Obwohl all diese Gefahren auf Autobahnen nicht sind, geschehen dort genug Unfälle. Es gibt noch mehr Gegenargumente, die allesamt etwas konstruiert erscheinen. Dennoch sind sie mächtig, weil sie von genug einflussreichen Menschen aufgeblasen werden.

Und an diesen mangelt es in der Debatte nicht:

Spitzenpolitiker und Regierungsbeamte haben ein besonderes Faible für die Autoindustrie. Sie kommen von dort oder gehen nach ihrer Amtszeit gerne dahin zurück, berichtet sueddeutsche.de.

Die Autoindustrie sei überhaupt erst so mächtig geworden, weil im Laufe der Jahre immer wieder Politiker Hürden aus dem Weg geräumt hätten. Gerade CDU und SPD gehören zu den Wegbereitern, berichtet die sueddeutsche.de in einem anderen Artikel.

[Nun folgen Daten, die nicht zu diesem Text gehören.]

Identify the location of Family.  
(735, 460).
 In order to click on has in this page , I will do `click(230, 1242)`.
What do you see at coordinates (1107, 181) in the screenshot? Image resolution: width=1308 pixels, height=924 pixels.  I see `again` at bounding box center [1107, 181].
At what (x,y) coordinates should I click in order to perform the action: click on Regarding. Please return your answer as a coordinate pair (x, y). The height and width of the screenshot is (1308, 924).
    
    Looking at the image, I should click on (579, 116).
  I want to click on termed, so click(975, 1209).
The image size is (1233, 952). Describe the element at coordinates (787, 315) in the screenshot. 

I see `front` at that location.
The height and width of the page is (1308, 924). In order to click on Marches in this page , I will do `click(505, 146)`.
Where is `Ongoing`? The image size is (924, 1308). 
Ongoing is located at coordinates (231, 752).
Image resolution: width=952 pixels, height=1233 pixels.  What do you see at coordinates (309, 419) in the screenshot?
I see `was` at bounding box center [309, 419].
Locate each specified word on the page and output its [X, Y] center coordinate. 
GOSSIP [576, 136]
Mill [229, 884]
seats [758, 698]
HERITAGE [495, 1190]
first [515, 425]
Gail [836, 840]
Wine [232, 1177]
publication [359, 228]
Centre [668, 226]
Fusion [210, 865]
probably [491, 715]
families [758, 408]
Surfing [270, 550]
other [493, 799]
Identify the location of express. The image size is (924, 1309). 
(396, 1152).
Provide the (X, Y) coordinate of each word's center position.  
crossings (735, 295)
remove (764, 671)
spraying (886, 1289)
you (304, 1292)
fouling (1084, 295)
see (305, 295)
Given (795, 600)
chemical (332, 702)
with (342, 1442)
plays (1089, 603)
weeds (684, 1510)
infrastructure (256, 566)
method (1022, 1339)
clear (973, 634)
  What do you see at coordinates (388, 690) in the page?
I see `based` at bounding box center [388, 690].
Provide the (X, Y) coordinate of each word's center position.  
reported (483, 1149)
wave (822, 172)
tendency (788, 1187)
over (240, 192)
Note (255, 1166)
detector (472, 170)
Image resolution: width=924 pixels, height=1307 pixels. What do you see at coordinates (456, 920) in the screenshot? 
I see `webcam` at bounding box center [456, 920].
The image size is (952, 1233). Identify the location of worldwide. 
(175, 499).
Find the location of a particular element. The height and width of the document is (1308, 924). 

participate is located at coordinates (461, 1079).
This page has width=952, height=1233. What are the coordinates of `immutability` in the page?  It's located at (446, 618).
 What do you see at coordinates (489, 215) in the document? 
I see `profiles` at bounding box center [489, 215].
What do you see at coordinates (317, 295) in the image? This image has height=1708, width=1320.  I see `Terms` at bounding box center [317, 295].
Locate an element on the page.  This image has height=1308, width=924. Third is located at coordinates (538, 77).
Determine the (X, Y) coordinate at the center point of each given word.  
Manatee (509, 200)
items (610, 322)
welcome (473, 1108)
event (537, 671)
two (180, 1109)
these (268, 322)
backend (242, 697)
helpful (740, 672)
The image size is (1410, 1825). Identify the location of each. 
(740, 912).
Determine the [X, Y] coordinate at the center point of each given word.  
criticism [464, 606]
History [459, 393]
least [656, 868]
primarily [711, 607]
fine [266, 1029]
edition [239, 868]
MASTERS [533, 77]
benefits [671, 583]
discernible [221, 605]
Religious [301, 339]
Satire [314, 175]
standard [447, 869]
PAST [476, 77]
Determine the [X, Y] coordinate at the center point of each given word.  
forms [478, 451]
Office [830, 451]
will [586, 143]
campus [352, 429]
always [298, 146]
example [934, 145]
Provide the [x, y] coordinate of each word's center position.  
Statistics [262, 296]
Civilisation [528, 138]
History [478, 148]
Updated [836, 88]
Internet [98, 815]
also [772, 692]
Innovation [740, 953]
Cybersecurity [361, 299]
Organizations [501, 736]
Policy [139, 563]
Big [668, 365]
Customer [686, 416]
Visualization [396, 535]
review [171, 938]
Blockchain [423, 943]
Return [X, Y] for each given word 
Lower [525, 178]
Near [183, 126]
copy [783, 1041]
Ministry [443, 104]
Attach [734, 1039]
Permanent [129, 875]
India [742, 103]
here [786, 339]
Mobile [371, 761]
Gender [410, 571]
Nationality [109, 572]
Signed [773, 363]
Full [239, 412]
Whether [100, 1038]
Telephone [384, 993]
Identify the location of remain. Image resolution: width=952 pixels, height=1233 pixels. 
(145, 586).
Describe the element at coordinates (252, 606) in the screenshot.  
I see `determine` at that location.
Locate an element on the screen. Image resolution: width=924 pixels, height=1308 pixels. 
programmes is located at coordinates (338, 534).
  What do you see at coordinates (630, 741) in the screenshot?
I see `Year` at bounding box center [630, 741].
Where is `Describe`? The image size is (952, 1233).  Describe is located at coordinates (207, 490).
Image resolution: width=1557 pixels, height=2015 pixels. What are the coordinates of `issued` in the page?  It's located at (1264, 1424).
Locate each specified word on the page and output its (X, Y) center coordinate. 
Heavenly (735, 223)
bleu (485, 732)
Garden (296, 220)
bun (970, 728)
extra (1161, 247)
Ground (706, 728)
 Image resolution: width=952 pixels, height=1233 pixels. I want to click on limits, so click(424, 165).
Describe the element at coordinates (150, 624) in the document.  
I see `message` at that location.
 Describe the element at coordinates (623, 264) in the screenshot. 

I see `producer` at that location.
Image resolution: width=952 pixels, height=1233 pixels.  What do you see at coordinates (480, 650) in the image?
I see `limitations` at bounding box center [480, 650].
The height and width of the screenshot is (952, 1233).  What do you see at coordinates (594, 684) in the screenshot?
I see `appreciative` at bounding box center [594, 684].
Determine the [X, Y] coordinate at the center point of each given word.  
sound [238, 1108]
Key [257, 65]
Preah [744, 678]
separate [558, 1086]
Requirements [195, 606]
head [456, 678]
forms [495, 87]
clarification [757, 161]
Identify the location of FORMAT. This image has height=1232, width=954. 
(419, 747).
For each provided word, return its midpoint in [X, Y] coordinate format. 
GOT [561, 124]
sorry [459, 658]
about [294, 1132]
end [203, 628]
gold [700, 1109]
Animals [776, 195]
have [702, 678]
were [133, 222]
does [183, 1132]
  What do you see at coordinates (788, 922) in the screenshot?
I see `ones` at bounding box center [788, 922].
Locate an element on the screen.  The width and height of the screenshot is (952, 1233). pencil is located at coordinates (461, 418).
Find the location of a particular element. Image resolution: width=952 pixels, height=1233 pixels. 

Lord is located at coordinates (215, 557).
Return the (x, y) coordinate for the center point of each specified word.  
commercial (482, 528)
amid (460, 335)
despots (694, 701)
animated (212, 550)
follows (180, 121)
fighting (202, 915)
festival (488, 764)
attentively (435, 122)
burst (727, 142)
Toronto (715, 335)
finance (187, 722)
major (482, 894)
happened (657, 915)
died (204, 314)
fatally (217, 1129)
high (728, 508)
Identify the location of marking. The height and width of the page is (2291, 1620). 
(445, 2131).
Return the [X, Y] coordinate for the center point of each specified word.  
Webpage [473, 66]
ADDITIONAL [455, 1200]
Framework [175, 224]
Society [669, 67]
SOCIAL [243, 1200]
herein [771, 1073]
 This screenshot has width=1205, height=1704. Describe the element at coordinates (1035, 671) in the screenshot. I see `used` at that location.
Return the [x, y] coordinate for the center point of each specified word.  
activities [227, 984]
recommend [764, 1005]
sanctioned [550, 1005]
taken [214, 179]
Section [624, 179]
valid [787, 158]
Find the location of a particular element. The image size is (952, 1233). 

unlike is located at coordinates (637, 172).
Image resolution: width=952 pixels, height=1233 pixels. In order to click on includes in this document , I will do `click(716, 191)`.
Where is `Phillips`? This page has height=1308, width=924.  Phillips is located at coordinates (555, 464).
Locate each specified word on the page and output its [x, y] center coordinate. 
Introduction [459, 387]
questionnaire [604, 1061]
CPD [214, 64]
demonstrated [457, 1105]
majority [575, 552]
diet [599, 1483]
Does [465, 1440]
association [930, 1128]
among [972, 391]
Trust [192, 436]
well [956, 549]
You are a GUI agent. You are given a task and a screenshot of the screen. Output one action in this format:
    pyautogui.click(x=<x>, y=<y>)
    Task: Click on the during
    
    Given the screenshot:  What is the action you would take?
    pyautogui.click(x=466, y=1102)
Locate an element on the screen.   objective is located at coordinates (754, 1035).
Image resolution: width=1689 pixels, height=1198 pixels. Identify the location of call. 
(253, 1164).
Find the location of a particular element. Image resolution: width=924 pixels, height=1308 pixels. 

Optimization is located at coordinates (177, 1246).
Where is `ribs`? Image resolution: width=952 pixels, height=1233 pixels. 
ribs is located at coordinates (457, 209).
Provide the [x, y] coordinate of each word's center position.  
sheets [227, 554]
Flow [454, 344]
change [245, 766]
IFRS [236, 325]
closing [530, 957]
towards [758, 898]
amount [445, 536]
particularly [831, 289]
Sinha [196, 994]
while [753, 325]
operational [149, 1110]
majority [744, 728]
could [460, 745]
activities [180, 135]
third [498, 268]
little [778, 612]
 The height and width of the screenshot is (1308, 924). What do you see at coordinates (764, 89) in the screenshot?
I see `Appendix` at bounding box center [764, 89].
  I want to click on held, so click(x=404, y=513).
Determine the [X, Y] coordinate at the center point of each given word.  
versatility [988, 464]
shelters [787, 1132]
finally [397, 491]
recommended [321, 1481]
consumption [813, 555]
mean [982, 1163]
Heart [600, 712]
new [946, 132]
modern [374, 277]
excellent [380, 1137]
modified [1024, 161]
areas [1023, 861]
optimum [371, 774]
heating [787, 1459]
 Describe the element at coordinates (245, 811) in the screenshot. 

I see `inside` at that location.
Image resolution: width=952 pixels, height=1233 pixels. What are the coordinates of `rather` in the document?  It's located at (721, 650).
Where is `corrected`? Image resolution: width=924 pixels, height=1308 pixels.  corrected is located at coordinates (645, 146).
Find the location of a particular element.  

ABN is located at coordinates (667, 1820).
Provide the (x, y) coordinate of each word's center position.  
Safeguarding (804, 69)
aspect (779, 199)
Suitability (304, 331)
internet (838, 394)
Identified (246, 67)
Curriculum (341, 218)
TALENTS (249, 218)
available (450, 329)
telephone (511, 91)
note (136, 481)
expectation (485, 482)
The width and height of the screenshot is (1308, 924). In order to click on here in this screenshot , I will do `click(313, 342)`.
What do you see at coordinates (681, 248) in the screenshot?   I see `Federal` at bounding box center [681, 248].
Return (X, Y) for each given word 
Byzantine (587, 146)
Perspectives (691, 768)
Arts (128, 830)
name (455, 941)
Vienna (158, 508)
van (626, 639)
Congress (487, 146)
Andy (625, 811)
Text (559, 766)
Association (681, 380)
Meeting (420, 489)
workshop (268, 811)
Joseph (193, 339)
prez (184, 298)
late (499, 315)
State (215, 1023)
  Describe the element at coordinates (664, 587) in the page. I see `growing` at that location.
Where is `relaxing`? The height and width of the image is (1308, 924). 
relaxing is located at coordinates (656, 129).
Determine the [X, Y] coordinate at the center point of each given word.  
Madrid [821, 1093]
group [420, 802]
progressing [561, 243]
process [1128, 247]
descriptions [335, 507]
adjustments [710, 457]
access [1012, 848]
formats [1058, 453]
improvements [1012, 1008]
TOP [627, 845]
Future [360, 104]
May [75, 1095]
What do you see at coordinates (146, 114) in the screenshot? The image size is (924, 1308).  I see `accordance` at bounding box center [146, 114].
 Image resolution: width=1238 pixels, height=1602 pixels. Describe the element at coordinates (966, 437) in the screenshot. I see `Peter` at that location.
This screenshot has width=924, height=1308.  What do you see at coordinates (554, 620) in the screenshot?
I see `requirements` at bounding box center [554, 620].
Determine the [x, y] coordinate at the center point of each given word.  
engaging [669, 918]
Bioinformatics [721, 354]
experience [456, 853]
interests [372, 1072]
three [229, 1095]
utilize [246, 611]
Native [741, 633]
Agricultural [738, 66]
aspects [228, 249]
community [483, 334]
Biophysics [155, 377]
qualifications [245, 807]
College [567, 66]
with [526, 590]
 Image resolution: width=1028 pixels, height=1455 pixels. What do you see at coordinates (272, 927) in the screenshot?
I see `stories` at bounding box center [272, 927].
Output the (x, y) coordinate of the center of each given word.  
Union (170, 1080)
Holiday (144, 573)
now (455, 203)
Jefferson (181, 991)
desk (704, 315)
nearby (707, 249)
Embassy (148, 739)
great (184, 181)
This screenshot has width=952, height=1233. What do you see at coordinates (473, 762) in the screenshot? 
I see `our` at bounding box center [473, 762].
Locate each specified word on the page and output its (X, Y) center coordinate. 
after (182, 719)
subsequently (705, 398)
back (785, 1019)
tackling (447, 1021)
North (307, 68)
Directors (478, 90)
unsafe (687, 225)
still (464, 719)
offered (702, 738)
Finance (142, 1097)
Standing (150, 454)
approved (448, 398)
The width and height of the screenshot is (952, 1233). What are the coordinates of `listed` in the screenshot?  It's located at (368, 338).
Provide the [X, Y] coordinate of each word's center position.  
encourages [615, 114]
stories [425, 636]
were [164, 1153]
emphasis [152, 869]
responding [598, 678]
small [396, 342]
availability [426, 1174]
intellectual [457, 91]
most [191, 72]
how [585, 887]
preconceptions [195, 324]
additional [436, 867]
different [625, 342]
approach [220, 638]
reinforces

So werden seit Jahren erfolgreich Auflagen für eine Verbesserung des Klimas bekämpft und geschlagen. Seinen Gipfel hatte das Ganze mit dem Dieselskandal, der für die Konzerne selbst kaum Folgen hatte.

Diese bisweilen unbesiegbare Allianz wird das Tempolimit wohl noch länger fernhalten. Die wirtschaftlichen Interessen siegen wieder mal über Verantwortung, Klimaschutz und Verkehrssicherheit.

 

Fazit

Es gibt in Deutschland noch andere Wirtschaftszweige als die Automobilindustrie. Vielleicht wäre es an der Zeit, sich für diese stark zu machen.

Gerade unsere LKW-Fahrer:innen könnten von einer sicheren, leiseren und staufreien Autobahn profitieren und mit ihnen wir alle.